Encerro adiante, recordando que estes aspectos no entanto, pululavam nos livros de linhagens medievais, onde apareciam com naturalidade as barregãs, e os cornos bravos e infelizes, por vezes a queimarem castelos com as suas infiéis mulheres dentro.  Infelizmente a polidez hipócrita dos costumes educados dos séculos seguintes, de que tantos ainda somos herdeiros, foram os inibidores de  que o Visconde de Nogueira da Gama iniciasse com realidade mais próximas das humanas as publicações genealógicas brasileiras. 

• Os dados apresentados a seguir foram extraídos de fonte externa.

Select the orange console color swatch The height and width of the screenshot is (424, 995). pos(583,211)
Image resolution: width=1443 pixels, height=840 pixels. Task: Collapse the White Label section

 O próprio Dr. Pedro Nava, o trineto da Dona Lourença, em tempos mais liberais e verdadeiros, registrou com bom humor em suas memórias como pensavam os enfatuados nobres e genealogistas daqueles tempos e dos que se seguiram aos medievais: "os pombos, os primos e os padres são os que sujam as casas"... Assim pensando, na certa para deixar limpa a publicação da parentela de suas casas avoengas, é que ao tratar dos filhos do Marques de Baependi, os seus primos, o Conde de Baependi e o Visconde Juparanãos apresentou em sua obra, devidamente comportados, podados da grande descendência que tinham com as escravas de suas fazendas na região do vale do rio Paraíba do Sul, bem como também  omitiu, nas origens de seus outros primos, os Condes de Iguaçu, que a infeliz consorte era uma filha bastarda (mas reconhecida) do imperador Dom Pedro I com a Marquesa de Santos. Assim foi e tem sido o modelo e a fatura de tudo que se seguiu publicando, com raras exceções, os genealogistas brasileiros....

4 comentários:

  1. Grande privilégio você ter sido amigo do Rheingantz. Ri muito com o seu texto, está muito bem humorado... o ditado dos que sujam a casa, eheheh...
    Abraços e escreva mais sobre as suas preciosidades, meu amigo!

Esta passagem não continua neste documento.